> _SOURCE DATA_
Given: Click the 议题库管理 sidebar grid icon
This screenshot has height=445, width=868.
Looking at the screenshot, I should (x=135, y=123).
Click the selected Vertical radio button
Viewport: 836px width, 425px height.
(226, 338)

> _TASK DESCRIPTION_
Starting with the first line, give back the whole listing exactly.

> _ANSWER_
Given: Click the 议题库管理 sidebar grid icon
This screenshot has height=445, width=868.
Looking at the screenshot, I should (x=135, y=123).
Click the selected Vertical radio button
Viewport: 836px width, 425px height.
(226, 338)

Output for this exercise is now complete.